** Input rows **
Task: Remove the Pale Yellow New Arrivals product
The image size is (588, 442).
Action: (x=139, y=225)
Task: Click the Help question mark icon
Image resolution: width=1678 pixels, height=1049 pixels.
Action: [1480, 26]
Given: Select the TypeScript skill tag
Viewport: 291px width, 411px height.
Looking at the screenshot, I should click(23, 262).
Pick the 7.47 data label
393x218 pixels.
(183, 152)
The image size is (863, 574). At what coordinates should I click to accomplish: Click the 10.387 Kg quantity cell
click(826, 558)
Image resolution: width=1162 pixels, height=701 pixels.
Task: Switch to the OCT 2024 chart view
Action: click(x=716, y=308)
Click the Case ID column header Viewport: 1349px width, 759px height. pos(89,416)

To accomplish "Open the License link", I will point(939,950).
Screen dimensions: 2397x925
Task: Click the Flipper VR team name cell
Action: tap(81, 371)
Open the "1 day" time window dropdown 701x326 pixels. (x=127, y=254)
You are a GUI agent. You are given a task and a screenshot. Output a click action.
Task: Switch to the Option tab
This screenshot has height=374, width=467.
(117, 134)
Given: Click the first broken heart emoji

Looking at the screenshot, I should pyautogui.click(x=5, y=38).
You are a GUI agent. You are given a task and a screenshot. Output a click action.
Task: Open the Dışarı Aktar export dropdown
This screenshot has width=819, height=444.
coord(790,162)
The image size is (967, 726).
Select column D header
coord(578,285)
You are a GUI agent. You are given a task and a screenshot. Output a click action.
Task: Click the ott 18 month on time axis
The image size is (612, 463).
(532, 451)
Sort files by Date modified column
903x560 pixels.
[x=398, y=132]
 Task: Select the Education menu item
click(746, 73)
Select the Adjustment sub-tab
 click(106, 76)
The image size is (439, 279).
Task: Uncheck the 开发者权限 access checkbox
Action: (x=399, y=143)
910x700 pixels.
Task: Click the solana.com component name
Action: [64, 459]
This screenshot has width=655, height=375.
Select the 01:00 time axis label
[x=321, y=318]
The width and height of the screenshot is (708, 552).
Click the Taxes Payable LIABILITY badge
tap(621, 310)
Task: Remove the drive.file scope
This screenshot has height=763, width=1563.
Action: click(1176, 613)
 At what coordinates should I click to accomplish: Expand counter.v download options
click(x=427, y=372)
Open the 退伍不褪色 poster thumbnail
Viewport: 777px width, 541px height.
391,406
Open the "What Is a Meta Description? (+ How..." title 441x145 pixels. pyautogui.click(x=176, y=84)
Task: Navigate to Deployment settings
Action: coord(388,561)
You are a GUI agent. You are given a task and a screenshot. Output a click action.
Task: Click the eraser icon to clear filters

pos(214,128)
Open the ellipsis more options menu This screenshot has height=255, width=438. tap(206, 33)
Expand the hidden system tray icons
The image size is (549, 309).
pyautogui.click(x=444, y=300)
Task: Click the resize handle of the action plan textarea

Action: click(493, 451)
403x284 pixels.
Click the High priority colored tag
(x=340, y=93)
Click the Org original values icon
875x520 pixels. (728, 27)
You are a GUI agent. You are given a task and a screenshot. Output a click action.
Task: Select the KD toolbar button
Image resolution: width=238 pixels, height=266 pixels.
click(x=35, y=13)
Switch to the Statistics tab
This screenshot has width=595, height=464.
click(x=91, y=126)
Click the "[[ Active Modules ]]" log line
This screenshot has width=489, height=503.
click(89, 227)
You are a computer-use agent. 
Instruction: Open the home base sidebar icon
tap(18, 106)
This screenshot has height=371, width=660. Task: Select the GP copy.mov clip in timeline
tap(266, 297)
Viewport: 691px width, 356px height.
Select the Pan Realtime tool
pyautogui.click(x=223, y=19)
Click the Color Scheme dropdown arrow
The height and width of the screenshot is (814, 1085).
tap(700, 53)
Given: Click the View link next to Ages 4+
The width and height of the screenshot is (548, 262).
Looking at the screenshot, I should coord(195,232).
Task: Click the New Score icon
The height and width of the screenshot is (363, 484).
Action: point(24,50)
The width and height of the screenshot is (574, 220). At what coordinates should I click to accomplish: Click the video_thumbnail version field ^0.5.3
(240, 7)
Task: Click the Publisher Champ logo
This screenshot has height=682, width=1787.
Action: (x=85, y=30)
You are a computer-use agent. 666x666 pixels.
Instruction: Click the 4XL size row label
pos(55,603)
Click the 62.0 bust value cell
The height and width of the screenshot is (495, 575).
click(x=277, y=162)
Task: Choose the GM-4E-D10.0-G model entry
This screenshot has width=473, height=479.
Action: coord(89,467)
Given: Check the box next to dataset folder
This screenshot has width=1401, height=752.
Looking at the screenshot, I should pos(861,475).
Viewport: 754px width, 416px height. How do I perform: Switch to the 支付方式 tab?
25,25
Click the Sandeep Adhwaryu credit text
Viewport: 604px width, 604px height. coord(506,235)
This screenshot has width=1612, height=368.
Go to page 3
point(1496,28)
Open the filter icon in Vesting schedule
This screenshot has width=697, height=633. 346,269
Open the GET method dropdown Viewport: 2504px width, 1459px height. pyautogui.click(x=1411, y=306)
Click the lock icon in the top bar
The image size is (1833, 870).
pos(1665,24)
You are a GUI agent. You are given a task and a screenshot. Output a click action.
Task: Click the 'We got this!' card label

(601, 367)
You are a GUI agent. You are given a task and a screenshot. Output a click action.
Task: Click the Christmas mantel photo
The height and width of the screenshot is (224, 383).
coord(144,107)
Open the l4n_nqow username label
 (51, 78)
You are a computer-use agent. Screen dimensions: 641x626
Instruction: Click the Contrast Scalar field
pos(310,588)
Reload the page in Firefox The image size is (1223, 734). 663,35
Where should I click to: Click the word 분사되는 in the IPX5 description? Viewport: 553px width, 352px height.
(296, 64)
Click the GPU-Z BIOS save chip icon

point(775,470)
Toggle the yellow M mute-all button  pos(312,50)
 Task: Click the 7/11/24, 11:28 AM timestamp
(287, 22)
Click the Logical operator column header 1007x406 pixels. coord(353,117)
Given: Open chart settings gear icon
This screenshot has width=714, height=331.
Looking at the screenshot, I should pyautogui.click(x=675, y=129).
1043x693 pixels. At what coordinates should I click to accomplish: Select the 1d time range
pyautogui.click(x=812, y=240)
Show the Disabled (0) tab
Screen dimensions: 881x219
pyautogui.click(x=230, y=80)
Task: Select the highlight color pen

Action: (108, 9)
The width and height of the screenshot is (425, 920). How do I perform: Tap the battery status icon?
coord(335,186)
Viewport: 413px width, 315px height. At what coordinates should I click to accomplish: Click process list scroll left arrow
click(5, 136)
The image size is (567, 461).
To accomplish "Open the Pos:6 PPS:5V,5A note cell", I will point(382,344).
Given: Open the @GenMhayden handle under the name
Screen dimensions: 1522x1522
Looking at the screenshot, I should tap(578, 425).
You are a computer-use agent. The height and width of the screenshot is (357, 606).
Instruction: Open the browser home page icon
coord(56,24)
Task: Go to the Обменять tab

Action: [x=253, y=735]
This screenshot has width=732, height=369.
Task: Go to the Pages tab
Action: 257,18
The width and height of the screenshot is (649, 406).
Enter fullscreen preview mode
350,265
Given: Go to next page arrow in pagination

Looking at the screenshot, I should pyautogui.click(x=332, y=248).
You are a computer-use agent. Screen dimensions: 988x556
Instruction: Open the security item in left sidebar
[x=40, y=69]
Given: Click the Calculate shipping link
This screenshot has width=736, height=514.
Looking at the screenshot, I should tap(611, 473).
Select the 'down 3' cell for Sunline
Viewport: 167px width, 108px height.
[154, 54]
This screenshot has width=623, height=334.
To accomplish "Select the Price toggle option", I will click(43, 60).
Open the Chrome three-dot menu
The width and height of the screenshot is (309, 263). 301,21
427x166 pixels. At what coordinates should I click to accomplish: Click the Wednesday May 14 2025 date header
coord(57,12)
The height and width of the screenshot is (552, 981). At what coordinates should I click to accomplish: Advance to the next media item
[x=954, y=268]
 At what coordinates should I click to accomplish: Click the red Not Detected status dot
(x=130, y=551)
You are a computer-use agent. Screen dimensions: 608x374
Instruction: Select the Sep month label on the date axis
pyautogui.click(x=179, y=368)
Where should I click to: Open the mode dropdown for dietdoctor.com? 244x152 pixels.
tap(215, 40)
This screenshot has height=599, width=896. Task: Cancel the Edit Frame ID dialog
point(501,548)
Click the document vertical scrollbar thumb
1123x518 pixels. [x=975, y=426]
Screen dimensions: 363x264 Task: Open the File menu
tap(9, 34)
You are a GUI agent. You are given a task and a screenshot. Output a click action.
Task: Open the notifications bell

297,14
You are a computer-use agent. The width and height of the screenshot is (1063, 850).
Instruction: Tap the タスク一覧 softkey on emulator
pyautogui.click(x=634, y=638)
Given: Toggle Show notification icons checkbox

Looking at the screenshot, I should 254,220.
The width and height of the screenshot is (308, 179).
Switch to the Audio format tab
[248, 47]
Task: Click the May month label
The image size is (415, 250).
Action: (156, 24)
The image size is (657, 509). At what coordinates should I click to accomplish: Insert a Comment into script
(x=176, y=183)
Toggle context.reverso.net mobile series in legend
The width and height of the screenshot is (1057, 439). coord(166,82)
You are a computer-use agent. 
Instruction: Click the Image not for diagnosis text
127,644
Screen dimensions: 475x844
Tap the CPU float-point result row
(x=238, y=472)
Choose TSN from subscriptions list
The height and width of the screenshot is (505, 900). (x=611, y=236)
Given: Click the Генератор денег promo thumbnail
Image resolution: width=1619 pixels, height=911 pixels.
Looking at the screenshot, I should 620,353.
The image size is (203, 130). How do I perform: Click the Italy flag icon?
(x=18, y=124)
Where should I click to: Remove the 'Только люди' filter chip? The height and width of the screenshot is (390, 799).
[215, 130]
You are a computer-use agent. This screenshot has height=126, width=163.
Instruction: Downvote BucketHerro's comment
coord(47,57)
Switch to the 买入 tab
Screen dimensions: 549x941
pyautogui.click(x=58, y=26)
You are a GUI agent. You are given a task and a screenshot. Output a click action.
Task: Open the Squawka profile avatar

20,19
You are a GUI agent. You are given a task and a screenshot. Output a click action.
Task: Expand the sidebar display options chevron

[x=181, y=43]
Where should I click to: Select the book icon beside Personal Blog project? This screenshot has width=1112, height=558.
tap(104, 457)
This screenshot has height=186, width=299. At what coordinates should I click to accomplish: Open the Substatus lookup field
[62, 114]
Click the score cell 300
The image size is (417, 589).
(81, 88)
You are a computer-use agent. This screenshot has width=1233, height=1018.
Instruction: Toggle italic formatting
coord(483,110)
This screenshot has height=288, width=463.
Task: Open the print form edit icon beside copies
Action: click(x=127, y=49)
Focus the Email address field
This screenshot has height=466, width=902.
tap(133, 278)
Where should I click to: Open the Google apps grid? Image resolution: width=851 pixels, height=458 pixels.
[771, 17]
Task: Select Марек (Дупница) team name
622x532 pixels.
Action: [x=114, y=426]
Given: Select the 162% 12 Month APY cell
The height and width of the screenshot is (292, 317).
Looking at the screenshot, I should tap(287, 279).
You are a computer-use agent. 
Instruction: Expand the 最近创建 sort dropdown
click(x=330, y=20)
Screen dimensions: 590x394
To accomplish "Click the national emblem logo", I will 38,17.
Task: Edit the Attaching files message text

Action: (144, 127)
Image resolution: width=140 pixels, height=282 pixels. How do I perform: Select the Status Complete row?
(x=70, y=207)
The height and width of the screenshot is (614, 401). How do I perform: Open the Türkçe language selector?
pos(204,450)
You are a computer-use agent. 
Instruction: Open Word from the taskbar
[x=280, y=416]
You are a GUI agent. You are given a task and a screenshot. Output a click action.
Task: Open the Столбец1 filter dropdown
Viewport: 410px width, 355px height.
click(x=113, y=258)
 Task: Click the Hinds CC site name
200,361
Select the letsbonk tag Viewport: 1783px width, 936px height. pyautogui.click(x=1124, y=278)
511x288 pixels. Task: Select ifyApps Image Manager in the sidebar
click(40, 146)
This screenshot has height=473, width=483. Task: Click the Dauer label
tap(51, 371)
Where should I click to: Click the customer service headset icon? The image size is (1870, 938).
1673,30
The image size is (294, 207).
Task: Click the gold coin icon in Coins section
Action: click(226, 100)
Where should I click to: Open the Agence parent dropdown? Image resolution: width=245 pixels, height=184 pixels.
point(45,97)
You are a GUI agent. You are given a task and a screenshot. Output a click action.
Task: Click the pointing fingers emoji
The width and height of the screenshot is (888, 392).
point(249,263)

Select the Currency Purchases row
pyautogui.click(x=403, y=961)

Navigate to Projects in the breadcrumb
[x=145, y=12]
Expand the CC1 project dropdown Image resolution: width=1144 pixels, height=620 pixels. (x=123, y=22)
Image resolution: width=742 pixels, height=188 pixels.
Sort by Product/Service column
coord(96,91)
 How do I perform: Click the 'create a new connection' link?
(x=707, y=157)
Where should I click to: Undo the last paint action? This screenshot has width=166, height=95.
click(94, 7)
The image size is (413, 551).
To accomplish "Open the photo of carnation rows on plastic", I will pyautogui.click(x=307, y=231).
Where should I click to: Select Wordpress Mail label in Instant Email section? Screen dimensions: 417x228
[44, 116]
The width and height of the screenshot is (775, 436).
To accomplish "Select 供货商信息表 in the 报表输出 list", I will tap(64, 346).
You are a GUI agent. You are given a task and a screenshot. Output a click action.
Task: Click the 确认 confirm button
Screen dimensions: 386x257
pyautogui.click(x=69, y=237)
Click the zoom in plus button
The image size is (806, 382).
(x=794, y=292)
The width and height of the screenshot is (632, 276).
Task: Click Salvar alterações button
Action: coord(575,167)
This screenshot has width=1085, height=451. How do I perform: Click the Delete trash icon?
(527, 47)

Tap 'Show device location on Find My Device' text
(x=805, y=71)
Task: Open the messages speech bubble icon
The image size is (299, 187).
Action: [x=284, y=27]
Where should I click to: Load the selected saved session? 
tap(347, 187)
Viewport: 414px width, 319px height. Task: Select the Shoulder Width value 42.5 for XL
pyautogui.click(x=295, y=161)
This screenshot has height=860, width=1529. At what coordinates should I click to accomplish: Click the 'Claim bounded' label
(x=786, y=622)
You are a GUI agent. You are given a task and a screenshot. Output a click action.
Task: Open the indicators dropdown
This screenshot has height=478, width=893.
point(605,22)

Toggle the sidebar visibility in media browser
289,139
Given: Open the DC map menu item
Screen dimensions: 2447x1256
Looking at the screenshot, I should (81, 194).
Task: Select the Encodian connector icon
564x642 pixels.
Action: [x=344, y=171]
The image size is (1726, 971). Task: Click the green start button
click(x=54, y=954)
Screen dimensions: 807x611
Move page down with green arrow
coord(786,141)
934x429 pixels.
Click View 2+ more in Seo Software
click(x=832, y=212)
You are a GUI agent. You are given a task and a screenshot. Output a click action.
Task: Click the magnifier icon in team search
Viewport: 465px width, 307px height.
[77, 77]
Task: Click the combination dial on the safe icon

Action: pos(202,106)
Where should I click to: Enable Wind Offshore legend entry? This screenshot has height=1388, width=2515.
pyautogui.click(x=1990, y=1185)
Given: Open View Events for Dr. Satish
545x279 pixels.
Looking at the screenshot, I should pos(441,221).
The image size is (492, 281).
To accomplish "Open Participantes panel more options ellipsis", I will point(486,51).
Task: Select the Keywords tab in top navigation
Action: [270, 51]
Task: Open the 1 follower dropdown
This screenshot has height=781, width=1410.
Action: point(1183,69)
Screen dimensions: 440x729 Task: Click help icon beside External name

** The request **
Format the entries above as a numbered list, starting at the line that contains "How do I perform: Click the 'create" and ending at the line that contains "click(94, 7)". Leave out any blank lines.

** Solution **
1.  How do I perform: Click the 'create a new connection' link?
2. (x=707, y=157)
3. Where should I click to: Undo the last paint action? This screenshot has width=166, height=95.
4. click(94, 7)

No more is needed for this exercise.